Cambodian men, women, and children are trafficked for sexual and labor exploitation in Thailand, Malaysia, Macao, and Taiwan.2  Men are trafficked for forced labor in the agriculture, fishing, and construction industries. Women are trafficked for sexual exploitation and forced labor in factories or as domestic servants.3  Children are trafficked for sexual exploitation and forced labor in organized begging rings, soliciting, street vending, and flower selling. The Ministry of Social Affairs and Youth Rehabilitations found that 76 percent of trafficked persons returned from Thailand had come from families who owned land, 93 percent owned their own house and had no debt on the land or house, and 47 percent stated that their mother was the facilitator of their trafficking.4

Cambodia is a transit country for victims trafficked from Vietnam to Thailand.5

Cambodia is a destination country for women and children who are trafficked from Vietnam and China for sexual exploitation.
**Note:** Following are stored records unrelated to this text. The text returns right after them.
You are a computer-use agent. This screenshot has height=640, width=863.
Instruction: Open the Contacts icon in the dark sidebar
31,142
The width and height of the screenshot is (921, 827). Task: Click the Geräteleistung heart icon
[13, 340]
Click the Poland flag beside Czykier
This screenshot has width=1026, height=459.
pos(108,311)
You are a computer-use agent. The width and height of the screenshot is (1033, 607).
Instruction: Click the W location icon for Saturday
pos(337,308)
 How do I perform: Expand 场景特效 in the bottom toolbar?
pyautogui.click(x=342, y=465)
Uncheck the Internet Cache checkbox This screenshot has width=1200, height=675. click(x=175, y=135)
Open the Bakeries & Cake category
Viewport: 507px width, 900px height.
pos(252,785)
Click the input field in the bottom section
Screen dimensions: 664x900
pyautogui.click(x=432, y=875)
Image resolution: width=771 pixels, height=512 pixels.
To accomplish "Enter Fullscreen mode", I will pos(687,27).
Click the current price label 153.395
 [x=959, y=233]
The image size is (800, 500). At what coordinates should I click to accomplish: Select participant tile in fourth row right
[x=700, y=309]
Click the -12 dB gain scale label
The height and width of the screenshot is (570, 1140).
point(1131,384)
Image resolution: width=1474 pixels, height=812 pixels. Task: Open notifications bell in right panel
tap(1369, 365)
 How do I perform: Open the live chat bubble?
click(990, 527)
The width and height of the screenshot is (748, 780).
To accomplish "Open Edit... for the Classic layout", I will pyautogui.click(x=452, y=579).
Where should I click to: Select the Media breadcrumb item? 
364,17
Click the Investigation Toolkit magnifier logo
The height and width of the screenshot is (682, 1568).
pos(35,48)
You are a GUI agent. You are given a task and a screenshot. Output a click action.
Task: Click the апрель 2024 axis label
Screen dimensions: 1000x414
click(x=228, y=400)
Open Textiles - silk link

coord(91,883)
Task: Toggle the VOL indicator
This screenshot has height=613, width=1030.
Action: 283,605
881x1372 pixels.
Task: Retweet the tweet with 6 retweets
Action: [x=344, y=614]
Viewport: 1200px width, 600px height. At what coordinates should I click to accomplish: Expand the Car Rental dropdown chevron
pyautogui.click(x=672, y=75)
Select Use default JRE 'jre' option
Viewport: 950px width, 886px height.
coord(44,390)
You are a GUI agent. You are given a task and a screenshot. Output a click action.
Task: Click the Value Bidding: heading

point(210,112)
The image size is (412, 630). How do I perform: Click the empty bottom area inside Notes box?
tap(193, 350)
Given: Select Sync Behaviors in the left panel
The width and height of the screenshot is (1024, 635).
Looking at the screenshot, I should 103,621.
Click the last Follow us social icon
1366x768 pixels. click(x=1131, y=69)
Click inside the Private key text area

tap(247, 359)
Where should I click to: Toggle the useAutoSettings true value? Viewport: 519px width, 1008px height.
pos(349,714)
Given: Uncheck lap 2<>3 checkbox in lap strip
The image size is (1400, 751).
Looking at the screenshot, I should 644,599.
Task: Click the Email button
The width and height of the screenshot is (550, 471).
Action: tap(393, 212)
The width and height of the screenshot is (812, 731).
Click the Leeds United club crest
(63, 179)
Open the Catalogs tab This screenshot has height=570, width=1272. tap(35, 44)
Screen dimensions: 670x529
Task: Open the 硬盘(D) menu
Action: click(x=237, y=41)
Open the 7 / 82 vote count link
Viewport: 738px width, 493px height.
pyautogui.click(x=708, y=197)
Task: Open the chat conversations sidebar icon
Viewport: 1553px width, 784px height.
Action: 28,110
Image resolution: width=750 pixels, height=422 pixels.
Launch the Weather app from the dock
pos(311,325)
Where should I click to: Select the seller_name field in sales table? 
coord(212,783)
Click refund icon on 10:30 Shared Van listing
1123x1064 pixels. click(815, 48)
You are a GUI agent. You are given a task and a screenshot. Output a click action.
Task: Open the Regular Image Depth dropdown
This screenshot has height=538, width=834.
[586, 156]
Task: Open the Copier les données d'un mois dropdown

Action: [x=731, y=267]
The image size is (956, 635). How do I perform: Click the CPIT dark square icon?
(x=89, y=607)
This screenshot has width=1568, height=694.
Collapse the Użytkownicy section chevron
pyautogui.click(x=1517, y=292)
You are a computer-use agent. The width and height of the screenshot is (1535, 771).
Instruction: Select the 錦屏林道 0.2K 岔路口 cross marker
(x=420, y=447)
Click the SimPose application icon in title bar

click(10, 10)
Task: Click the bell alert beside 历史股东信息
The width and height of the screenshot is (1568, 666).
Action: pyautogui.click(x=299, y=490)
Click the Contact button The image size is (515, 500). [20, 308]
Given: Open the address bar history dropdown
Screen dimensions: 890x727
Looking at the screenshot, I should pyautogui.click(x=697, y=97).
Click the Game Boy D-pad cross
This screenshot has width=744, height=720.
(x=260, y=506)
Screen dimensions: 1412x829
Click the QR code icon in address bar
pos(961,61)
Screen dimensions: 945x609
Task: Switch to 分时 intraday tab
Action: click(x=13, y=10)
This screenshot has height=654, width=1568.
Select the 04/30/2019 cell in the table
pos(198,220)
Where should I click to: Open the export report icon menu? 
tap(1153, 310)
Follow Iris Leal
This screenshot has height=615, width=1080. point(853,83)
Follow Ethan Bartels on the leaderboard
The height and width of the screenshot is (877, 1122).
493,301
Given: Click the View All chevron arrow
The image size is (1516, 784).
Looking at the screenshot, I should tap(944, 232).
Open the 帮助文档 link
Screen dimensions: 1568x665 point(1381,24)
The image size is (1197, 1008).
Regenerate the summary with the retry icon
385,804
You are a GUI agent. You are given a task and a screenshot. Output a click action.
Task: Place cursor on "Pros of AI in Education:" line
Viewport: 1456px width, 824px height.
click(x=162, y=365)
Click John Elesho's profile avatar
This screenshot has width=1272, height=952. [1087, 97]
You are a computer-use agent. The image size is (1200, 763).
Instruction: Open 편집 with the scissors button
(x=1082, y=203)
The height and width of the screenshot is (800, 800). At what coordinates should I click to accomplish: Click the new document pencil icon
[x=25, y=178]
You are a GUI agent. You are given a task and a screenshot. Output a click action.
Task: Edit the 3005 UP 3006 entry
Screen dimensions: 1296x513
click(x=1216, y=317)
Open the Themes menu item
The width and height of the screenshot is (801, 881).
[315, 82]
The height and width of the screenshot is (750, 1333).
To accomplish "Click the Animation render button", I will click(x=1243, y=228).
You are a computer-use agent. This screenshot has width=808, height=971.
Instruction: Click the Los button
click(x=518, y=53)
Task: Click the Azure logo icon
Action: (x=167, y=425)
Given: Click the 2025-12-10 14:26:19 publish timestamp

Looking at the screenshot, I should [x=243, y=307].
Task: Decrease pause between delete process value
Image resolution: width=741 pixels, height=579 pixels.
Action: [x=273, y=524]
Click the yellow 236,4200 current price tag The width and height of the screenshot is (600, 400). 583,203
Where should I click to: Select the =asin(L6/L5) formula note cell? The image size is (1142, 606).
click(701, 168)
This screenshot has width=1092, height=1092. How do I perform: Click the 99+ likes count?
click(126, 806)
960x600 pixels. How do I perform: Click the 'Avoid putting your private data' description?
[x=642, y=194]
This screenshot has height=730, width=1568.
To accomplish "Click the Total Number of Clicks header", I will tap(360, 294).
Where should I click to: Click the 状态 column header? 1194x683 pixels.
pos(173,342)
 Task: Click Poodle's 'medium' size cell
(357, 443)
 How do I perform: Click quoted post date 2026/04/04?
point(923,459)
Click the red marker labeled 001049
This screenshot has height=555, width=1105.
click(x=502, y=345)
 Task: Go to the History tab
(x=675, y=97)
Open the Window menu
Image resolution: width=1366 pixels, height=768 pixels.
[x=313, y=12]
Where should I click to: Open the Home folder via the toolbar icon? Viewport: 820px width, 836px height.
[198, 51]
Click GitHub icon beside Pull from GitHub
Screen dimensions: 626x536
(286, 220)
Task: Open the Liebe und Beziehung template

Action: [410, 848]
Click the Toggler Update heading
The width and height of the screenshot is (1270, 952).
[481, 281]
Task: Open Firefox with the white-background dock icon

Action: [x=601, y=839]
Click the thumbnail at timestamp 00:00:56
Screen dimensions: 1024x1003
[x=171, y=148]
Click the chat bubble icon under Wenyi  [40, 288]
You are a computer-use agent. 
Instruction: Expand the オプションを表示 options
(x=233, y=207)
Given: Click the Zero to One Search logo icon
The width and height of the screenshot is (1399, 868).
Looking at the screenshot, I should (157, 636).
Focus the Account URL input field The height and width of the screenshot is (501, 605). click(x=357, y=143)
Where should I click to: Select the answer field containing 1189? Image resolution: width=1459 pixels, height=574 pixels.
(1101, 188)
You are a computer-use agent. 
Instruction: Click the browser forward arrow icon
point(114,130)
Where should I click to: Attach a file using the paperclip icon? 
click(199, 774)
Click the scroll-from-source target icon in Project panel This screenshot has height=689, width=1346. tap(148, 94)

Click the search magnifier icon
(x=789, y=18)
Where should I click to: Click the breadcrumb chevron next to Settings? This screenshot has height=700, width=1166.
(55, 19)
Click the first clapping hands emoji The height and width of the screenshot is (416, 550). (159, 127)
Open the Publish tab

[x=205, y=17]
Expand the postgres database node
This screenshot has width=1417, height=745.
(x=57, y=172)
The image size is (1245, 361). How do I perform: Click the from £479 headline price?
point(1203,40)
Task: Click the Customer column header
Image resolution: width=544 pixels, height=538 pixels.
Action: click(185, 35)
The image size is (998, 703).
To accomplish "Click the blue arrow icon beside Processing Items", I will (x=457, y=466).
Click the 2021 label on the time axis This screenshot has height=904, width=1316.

Common destinations for trafficking victims are Phnom Penh, Siem Reap, and Sihanouk Ville. A 2005 report estimated that 2,000 victims in Cambodia have been trafficked into sexual exploitation, approximately 80 percent of whom were Vietnamese women and girls.6   ECPAT Cambodia reports that as many as one third of the trafficking victims in prostitution are children.

Internal Trafficking
Cambodia has internal trafficking of women and children from rural to urban areas for sexual exploitation. Many victims believe they will be working as domestic servants but are later coerced into sexual exploitation.7

There are many causes of human trafficking in Cambodia. The UN Inter-Agency Project on Human Trafficking (UNIAP) argues that human trafficking is relatively new to Cambodia. Human trafficking in Cambodia has increased because of a number of factors, including poverty, socio-economic imbalance between rural and urban areas, increased tourism, lack of unemployment, education, and safe migration; poverty being the most significant cause of trafficking.8   The International Labour Organization argues that the aftermath of the Khmer Rouge regime is still felt both psychologically and economically and plays a direct role in labor and sexual exploitation arising from ill-prepared migration. The upheavals caused by the conflict and lack of opportunities in rural areas have fueled a return to the cities and urban areas, all but emptied during the Khmer Rouge period. With well over half the population below the age of 20, Cambodia faces a growing problem of providing decent work for its young population, further increasing the drive toward cross-border migration for employment, and perpetuating the cycle of vulnerability to human trafficking.9

The Cambodian Government
The Cambodian Government was placed in the Tier 2 Watch List in the 2007 U.S. Department of State’s Trafficking in Persons Report for not fully complying with the Trafficking Victims Protection Act’s minimum standards for the elimination of trafficking but making significant efforts to do so. The Government remained in the Watch List because it has not increased its efforts to combat trafficking since 2005.10  Some law enforcement and government officials are believed to have accepted bribes to facilitate the trafficking and sex trade. There are reports of government officials who are complicit in the trafficking by accepting bribes.11

The 1996 Law on Suppression of Kidnapping, Trafficking and Exploitation of Humanscriminalizes debt bondage, slavery, and forced child labor in Cambodia.12  The penalty for trafficking in persons under the age of 15 is 15-20 years of imprisonment; the penalty for trafficking in persons over the age of 15 is 10 to 14 years in prison.13

According to the Cambodian Ministry of Interior, the police arrested 65 people for human trafficking,14 and 53 were convicted with penalties ranging from 5 to 24 years of imprisonment in 2006. An anti-trafficking NGO reported the arrests of 21 people and 28 convicted with penalties ranging from 1 to 19 years of imprisonment, and civil compensation ranging from 3 million and 10 million riels ($750-2,500) to the victims.15

In 2006, the government prosecuted several police officials for trafficking-related corruption charges. The former Deputy Director of the Police Anti-Human Trafficking and Juvenile Protection Department was convicted for complicity in trafficking and sentenced to five years’ imprisonment; two officials under his supervision were also convicted and sentenced to seven years’ imprisonment. Police arrested two military officers and one member of the military police for running brothels and trafficking; one was sentenced to a five-year suspended sentence and fined five million riels ($1,250).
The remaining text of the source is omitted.